> _IHRE AUFGABE_:
Geben Sie alle nachstehenden Zeilen vollständig und zeichengetreu aus.

> _Gespeicherte Einträge_:

═══

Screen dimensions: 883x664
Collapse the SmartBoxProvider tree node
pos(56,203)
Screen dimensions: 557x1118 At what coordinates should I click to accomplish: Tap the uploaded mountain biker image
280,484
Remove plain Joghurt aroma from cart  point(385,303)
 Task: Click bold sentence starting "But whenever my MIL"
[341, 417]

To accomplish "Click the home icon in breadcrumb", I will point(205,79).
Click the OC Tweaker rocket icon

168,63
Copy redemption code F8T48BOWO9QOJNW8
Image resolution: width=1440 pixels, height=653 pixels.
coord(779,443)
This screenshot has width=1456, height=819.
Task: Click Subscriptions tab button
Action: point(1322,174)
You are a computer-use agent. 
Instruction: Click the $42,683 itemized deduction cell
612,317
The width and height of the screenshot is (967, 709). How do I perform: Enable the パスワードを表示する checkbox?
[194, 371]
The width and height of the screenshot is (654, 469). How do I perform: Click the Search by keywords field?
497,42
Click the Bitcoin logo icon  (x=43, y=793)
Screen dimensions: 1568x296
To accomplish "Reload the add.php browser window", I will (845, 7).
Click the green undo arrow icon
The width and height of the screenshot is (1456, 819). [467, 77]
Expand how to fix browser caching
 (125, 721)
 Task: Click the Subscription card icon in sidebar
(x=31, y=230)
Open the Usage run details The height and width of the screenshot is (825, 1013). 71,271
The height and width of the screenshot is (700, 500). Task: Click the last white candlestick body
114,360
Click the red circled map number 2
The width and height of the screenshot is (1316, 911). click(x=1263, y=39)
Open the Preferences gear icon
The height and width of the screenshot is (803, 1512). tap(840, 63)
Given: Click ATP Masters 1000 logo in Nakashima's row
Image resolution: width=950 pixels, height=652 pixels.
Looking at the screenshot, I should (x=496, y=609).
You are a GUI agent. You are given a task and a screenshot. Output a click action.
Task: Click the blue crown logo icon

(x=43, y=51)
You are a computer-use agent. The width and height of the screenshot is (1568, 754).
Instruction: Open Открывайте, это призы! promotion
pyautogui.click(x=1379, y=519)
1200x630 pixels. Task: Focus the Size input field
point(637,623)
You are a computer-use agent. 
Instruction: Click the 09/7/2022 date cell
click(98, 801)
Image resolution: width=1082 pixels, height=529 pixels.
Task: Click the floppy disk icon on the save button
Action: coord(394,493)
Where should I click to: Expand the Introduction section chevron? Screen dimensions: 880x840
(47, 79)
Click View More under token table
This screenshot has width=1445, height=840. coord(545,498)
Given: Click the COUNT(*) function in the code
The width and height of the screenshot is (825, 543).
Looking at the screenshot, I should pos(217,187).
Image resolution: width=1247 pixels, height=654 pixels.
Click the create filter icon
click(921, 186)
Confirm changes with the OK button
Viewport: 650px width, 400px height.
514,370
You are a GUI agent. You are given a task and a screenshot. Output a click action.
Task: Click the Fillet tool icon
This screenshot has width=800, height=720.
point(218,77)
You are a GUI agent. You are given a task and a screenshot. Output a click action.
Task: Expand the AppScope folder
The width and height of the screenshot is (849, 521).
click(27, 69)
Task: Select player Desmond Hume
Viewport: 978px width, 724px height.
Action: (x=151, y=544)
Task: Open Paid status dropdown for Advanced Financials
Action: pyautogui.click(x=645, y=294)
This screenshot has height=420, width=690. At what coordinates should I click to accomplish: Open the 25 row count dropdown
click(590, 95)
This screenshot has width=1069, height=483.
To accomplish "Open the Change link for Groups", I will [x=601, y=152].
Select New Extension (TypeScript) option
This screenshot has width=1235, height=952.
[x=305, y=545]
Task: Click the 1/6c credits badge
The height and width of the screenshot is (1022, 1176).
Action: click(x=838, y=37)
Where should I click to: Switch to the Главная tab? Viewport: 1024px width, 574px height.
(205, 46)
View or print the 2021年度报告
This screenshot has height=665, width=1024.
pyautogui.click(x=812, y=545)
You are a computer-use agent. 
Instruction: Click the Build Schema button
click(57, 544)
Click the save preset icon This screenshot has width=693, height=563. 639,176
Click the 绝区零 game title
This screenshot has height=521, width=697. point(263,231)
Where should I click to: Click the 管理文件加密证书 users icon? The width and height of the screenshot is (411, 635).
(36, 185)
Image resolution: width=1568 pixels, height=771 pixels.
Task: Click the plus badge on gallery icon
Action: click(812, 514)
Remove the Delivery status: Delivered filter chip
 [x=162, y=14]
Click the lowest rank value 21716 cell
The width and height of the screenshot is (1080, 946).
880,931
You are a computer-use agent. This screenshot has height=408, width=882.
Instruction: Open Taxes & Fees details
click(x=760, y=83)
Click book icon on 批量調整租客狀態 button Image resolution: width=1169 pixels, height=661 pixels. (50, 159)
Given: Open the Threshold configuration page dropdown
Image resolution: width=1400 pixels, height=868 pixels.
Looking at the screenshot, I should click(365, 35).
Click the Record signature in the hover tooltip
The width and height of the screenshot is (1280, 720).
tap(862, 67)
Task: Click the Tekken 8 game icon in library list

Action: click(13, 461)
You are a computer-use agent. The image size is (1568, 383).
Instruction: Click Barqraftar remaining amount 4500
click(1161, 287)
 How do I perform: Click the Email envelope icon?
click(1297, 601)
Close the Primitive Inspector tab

═══

> _LÖSUNG ZUR AUFGABE_:
Screen dimensions: 883x664
Collapse the SmartBoxProvider tree node
pos(56,203)
Screen dimensions: 557x1118 At what coordinates should I click to accomplish: Tap the uploaded mountain biker image
280,484
Remove plain Joghurt aroma from cart  point(385,303)
 Task: Click bold sentence starting "But whenever my MIL"
[341, 417]

To accomplish "Click the home icon in breadcrumb", I will point(205,79).
Click the OC Tweaker rocket icon

168,63
Copy redemption code F8T48BOWO9QOJNW8
Image resolution: width=1440 pixels, height=653 pixels.
coord(779,443)
This screenshot has width=1456, height=819.
Task: Click Subscriptions tab button
Action: point(1322,174)
You are a computer-use agent. 
Instruction: Click the $42,683 itemized deduction cell
612,317
The width and height of the screenshot is (967, 709). How do I perform: Enable the パスワードを表示する checkbox?
[194, 371]
The width and height of the screenshot is (654, 469). How do I perform: Click the Search by keywords field?
497,42
Click the Bitcoin logo icon  (x=43, y=793)
Screen dimensions: 1568x296
To accomplish "Reload the add.php browser window", I will (845, 7).
Click the green undo arrow icon
The width and height of the screenshot is (1456, 819). [467, 77]
Expand how to fix browser caching
 (125, 721)
 Task: Click the Subscription card icon in sidebar
(x=31, y=230)
Open the Usage run details The height and width of the screenshot is (825, 1013). 71,271
The height and width of the screenshot is (700, 500). Task: Click the last white candlestick body
114,360
Click the red circled map number 2
The width and height of the screenshot is (1316, 911). click(x=1263, y=39)
Open the Preferences gear icon
The height and width of the screenshot is (803, 1512). tap(840, 63)
Given: Click ATP Masters 1000 logo in Nakashima's row
Image resolution: width=950 pixels, height=652 pixels.
Looking at the screenshot, I should (x=496, y=609).
You are a GUI agent. You are given a task and a screenshot. Output a click action.
Task: Click the blue crown logo icon

(x=43, y=51)
You are a computer-use agent. The width and height of the screenshot is (1568, 754).
Instruction: Open Открывайте, это призы! promotion
pyautogui.click(x=1379, y=519)
1200x630 pixels. Task: Focus the Size input field
point(637,623)
You are a computer-use agent. 
Instruction: Click the 09/7/2022 date cell
click(98, 801)
Image resolution: width=1082 pixels, height=529 pixels.
Task: Click the floppy disk icon on the save button
Action: coord(394,493)
Where should I click to: Expand the Introduction section chevron? Screen dimensions: 880x840
(47, 79)
Click View More under token table
This screenshot has width=1445, height=840. coord(545,498)
Given: Click the COUNT(*) function in the code
The width and height of the screenshot is (825, 543).
Looking at the screenshot, I should pos(217,187).
Image resolution: width=1247 pixels, height=654 pixels.
Click the create filter icon
click(921, 186)
Confirm changes with the OK button
Viewport: 650px width, 400px height.
514,370
You are a GUI agent. You are given a task and a screenshot. Output a click action.
Task: Click the Fillet tool icon
This screenshot has width=800, height=720.
point(218,77)
You are a GUI agent. You are given a task and a screenshot. Output a click action.
Task: Expand the AppScope folder
The width and height of the screenshot is (849, 521).
click(27, 69)
Task: Select player Desmond Hume
Viewport: 978px width, 724px height.
Action: (x=151, y=544)
Task: Open Paid status dropdown for Advanced Financials
Action: pyautogui.click(x=645, y=294)
This screenshot has height=420, width=690. At what coordinates should I click to accomplish: Open the 25 row count dropdown
click(590, 95)
This screenshot has width=1069, height=483.
To accomplish "Open the Change link for Groups", I will [x=601, y=152].
Select New Extension (TypeScript) option
This screenshot has width=1235, height=952.
[x=305, y=545]
Task: Click the 1/6c credits badge
The height and width of the screenshot is (1022, 1176).
Action: click(x=838, y=37)
Where should I click to: Switch to the Главная tab? Viewport: 1024px width, 574px height.
(205, 46)
View or print the 2021年度报告
This screenshot has height=665, width=1024.
pyautogui.click(x=812, y=545)
You are a computer-use agent. 
Instruction: Click the Build Schema button
click(57, 544)
Click the save preset icon This screenshot has width=693, height=563. 639,176
Click the 绝区零 game title
This screenshot has height=521, width=697. point(263,231)
Where should I click to: Click the 管理文件加密证书 users icon? The width and height of the screenshot is (411, 635).
(36, 185)
Image resolution: width=1568 pixels, height=771 pixels.
Task: Click the plus badge on gallery icon
Action: click(812, 514)
Remove the Delivery status: Delivered filter chip
 [x=162, y=14]
Click the lowest rank value 21716 cell
The width and height of the screenshot is (1080, 946).
880,931
You are a computer-use agent. This screenshot has height=408, width=882.
Instruction: Open Taxes & Fees details
click(x=760, y=83)
Click book icon on 批量調整租客狀態 button Image resolution: width=1169 pixels, height=661 pixels. (50, 159)
Given: Open the Threshold configuration page dropdown
Image resolution: width=1400 pixels, height=868 pixels.
Looking at the screenshot, I should click(365, 35).
Click the Record signature in the hover tooltip
The width and height of the screenshot is (1280, 720).
tap(862, 67)
Task: Click the Tekken 8 game icon in library list

Action: click(13, 461)
You are a computer-use agent. The image size is (1568, 383).
Instruction: Click Barqraftar remaining amount 4500
click(1161, 287)
 How do I perform: Click the Email envelope icon?
click(1297, 601)
Close the Primitive Inspector tab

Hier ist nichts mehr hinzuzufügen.